We were speaking about this in class, but I can't understand it quite well. What would happen if (hypothetically of course) the allowed $m_s$ values were $-1$, $0$ and $1$? What impact does this have on our current Periodic Table? What impact does it have on the other quantum numbers?
I don't see any relation between $m_s$ and the other quantum numbers... which is why I'm asking so I can really understand it.
There are several issues here which should be carefully disentangled.
It is independent. The reason is because $n, l, m_l$ are quantum numbers which deal with the spatial coordinates of the electron, i.e. its position and momentum in 3D space as given by (for example) $(x, y, z)$-coordinates. On the other hand, spin is a separate property, often called an "intrinsic angular momentum" which cannot be visualised in 3D space.*
In nonrelativistic quantum mechanics, the Schrödinger equation actually only describes the spatial part (i.e. $n, l, m_l$); the spin part is just tacked on to that at the end. The spin and spatial parts of a wavefunction are completely separate from one another and don't directly interact. (Indirectly they still do, via things like the Pauli exclusion principle.)

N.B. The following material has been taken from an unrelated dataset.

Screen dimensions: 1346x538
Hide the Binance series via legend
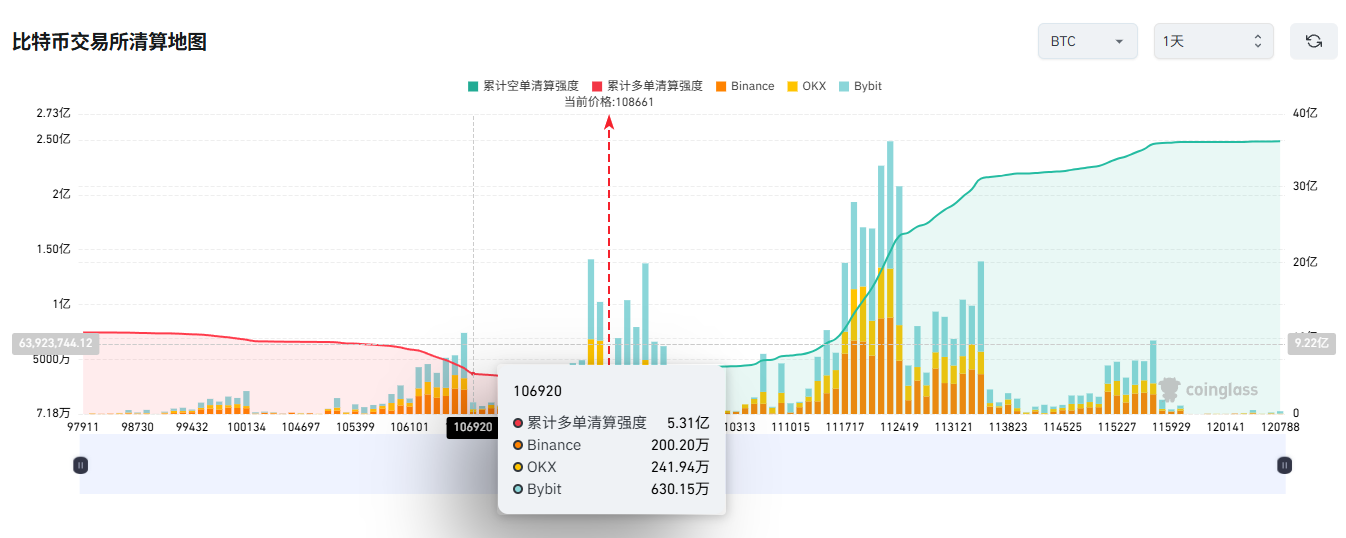pos(745,86)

As mentioned in the comments, spin-1 particles (and more generally, particles with integer spin, i.e. bosons) do not obey the Pauli exclusion principle. In the context of an atom, that means that two "spin-1 electrons" can share the same four quantum numbers $(n, l, m_l, m_s)$.†
However, the Periodic Table, and chemistry generally, crucially depends on the Pauli exclusion principle. Consider the case of lithium: we say it has an electron configuration of $\mathrm{1s^2 ~2s^1}$. Why does the third electron go into the $\mathrm{2s}$ orbital? Well, it's because the first two went into the $\mathrm{1s}$ orbital, and thus have quantum numbers $(1, 0, 0, +1/2)$ and $(1, 0, 0, -1/2)$. Since the third electron can't share all four quantum numbers with either of its two predecessors, it's forced into the next-lowest orbital, i.e. $(2, 0, 0, \pm 1/2)$ (the sign is irrelevant).

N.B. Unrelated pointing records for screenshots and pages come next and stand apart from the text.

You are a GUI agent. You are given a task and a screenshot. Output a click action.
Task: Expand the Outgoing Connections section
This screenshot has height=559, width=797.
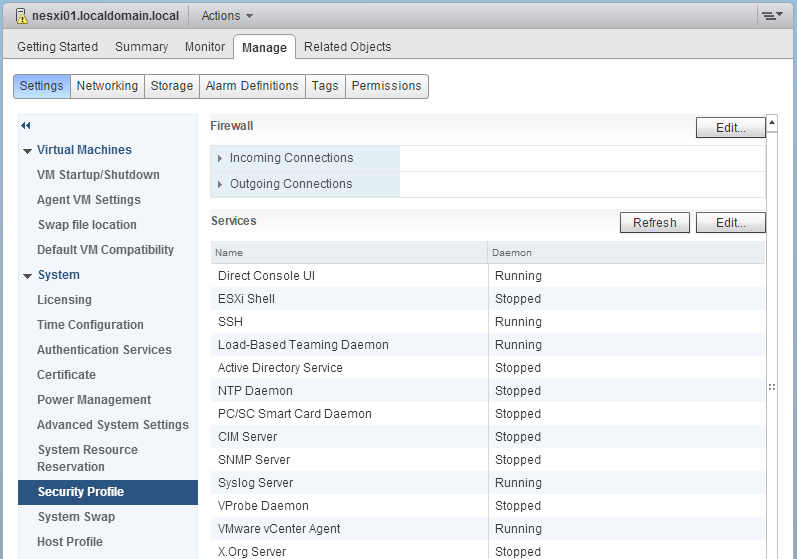pyautogui.click(x=220, y=184)
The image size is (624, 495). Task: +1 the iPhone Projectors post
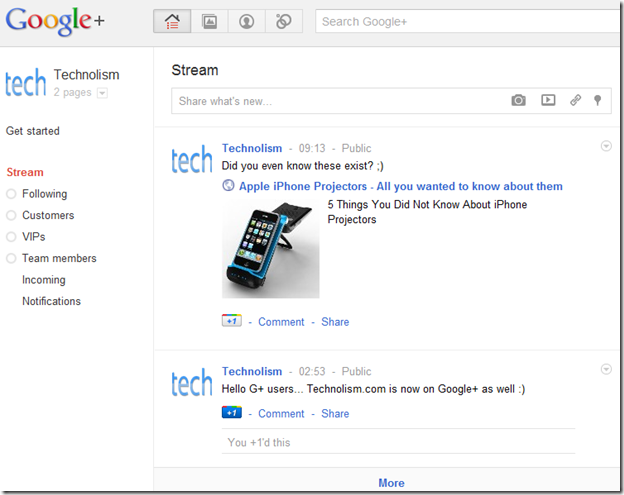pyautogui.click(x=232, y=321)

With spin-1 electrons there is no such constraint, so every spin-1 electron would simply sit in its lowest possible energy state, namely the $\mathrm{1s}$ orbital.‡ The true electronic configuration of the $n$-th element would then simply be $\mathrm{1s}^n$. So, chemistry as we know it would not exist.
This is the easy part: each orbital would just hold three electrons instead of two. So the 1s orbital would hold up to 3 electrons. The 2p subshell would hold 9 electrons (3 orbitals of 3 electrons each). The 3d subshell would hold 15 electrons.
Consider the 2–8–8–18... pattern that we see in the (normal, spin-1/2) Periodic Table:
In hypothetical spin-1-electron land with hypothetical Pauli exclusion principle, this would be 3–12–12–27:
It's not hard to see that these numbers are just the previous numbers multiplied by $3/2$.
Footnotes
* You may have seen oversimplified depictions of spin as the electron rotating about its own axis, like how the Earth rotates to cause the day/night cycle. These depictions are all incorrect and physically unreasonable.
† Note that the Pauli exclusion principle refers to particles that are identical, or indistinguishable. Two electrons on the same atom are indistinguishable, and thus cannot share the same four quantum numbers. Conversely, if we were talking about two separate hydrogen atoms (which are distinguishable), then it is perfectly OK for each of the electrons to have the same four quantum numbers.
‡ In fact, this is not entirely true. If you raise the temperature high enough, then some of the electrons will start to occupy higher-energy states. This concept is similar to a Boltzmann distribution, but is more properly defined by Bose–Einstein statistics. However, the energy gaps between successive orbitals are very large, so at "realistic" temperatures this is not likely to happen.